# TASK TO CARRY OUT
From the first line to the last, print the data exactly.

BEGIN

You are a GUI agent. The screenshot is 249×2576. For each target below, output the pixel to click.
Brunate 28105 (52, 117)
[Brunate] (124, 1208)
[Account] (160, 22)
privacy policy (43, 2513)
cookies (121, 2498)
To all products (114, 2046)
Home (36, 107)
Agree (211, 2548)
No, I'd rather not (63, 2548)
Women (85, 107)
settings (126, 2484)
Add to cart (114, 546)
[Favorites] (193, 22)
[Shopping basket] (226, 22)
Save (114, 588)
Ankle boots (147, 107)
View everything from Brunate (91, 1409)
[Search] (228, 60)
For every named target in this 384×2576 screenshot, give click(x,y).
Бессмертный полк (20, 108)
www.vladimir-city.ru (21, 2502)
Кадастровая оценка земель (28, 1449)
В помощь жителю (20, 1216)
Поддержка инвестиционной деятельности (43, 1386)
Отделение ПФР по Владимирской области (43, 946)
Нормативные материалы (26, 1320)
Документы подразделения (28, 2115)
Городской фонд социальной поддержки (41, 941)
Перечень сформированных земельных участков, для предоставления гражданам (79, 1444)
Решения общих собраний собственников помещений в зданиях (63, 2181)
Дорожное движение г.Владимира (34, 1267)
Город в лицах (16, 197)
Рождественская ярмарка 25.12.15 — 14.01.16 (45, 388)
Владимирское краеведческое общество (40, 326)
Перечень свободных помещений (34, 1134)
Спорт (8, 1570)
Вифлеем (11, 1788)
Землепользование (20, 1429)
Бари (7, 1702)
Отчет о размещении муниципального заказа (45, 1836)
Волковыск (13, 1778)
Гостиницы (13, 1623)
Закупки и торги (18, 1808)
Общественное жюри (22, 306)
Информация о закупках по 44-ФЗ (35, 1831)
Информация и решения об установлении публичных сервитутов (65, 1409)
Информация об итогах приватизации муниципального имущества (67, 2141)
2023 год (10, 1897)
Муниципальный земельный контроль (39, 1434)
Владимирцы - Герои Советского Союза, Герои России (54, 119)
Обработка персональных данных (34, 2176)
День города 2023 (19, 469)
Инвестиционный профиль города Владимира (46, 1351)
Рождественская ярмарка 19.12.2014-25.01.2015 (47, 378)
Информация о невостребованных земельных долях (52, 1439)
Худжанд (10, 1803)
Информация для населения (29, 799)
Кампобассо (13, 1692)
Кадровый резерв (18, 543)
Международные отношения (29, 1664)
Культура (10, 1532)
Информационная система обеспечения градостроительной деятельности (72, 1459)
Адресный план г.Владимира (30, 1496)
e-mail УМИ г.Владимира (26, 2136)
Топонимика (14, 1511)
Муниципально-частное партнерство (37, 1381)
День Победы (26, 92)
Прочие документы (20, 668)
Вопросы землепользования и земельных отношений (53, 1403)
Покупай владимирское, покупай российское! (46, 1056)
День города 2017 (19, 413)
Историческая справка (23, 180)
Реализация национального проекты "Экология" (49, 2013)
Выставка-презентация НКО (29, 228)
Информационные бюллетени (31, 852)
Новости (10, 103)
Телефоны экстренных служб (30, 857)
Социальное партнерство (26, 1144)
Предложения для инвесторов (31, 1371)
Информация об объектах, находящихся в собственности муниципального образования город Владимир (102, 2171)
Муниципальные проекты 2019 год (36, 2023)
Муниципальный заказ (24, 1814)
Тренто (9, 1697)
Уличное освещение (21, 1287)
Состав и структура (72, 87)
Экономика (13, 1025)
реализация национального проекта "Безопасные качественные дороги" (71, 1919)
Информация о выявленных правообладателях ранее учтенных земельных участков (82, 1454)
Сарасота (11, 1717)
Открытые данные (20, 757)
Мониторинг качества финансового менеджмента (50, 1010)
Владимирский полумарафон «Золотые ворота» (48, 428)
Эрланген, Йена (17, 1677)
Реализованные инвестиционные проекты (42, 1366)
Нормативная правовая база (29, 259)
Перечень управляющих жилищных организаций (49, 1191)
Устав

END

# EXPECTED ANSWER
You are a GUI agent. The screenshot is 249×2576. For each target below, output the pixel to click.
Brunate 28105 (52, 117)
[Brunate] (124, 1208)
[Account] (160, 22)
privacy policy (43, 2513)
cookies (121, 2498)
To all products (114, 2046)
Home (36, 107)
Agree (211, 2548)
No, I'd rather not (63, 2548)
Women (85, 107)
settings (126, 2484)
Add to cart (114, 546)
[Favorites] (193, 22)
[Shopping basket] (226, 22)
Save (114, 588)
Ankle boots (147, 107)
View everything from Brunate (91, 1409)
[Search] (228, 60)
For every named target in this 384×2576 screenshot, give click(x,y).
Бессмертный полк (20, 108)
www.vladimir-city.ru (21, 2502)
Кадастровая оценка земель (28, 1449)
В помощь жителю (20, 1216)
Поддержка инвестиционной деятельности (43, 1386)
Отделение ПФР по Владимирской области (43, 946)
Нормативные материалы (26, 1320)
Документы подразделения (28, 2115)
Городской фонд социальной поддержки (41, 941)
Перечень сформированных земельных участков, для предоставления гражданам (79, 1444)
Решения общих собраний собственников помещений в зданиях (63, 2181)
Дорожное движение г.Владимира (34, 1267)
Город в лицах (16, 197)
Рождественская ярмарка 25.12.15 — 14.01.16 (45, 388)
Владимирское краеведческое общество (40, 326)
Перечень свободных помещений (34, 1134)
Спорт (8, 1570)
Вифлеем (11, 1788)
Землепользование (20, 1429)
Бари (7, 1702)
Отчет о размещении муниципального заказа (45, 1836)
Волковыск (13, 1778)
Гостиницы (13, 1623)
Закупки и торги (18, 1808)
Общественное жюри (22, 306)
Информация о закупках по 44-ФЗ (35, 1831)
Информация и решения об установлении публичных сервитутов (65, 1409)
Информация об итогах приватизации муниципального имущества (67, 2141)
2023 год (10, 1897)
Муниципальный земельный контроль (39, 1434)
Владимирцы - Герои Советского Союза, Герои России (54, 119)
Обработка персональных данных (34, 2176)
День города 2023 (19, 469)
Инвестиционный профиль города Владимира (46, 1351)
Рождественская ярмарка 19.12.2014-25.01.2015 (47, 378)
Информация о невостребованных земельных долях (52, 1439)
Худжанд (10, 1803)
Информация для населения (29, 799)
Кампобассо (13, 1692)
Кадровый резерв (18, 543)
Международные отношения (29, 1664)
Культура (10, 1532)
Информационная система обеспечения градостроительной деятельности (72, 1459)
Адресный план г.Владимира (30, 1496)
e-mail УМИ г.Владимира (26, 2136)
Топонимика (14, 1511)
Муниципально-частное партнерство (37, 1381)
День Победы (26, 92)
Прочие документы (20, 668)
Вопросы землепользования и земельных отношений (53, 1403)
Покупай владимирское, покупай российское! (46, 1056)
День города 2017 (19, 413)
Историческая справка (23, 180)
Реализация национального проекты "Экология" (49, 2013)
Выставка-презентация НКО (29, 228)
Информационные бюллетени (31, 852)
Новости (10, 103)
Телефоны экстренных служб (30, 857)
Социальное партнерство (26, 1144)
Предложения для инвесторов (31, 1371)
Информация об объектах, находящихся в собственности муниципального образования город Владимир (102, 2171)
Муниципальные проекты 2019 год (36, 2023)
Муниципальный заказ (24, 1814)
Тренто (9, 1697)
Уличное освещение (21, 1287)
Состав и структура (72, 87)
Экономика (13, 1025)
реализация национального проекта "Безопасные качественные дороги" (71, 1919)
Информация о выявленных правообладателях ранее учтенных земельных участков (82, 1454)
Сарасота (11, 1717)
Открытые данные (20, 757)
Мониторинг качества финансового менеджмента (50, 1010)
Владимирский полумарафон «Золотые ворота» (48, 428)
Эрланген, Йена (17, 1677)
Реализованные инвестиционные проекты (42, 1366)
Нормативная правовая база (29, 259)
Перечень управляющих жилищных организаций (49, 1191)
Устав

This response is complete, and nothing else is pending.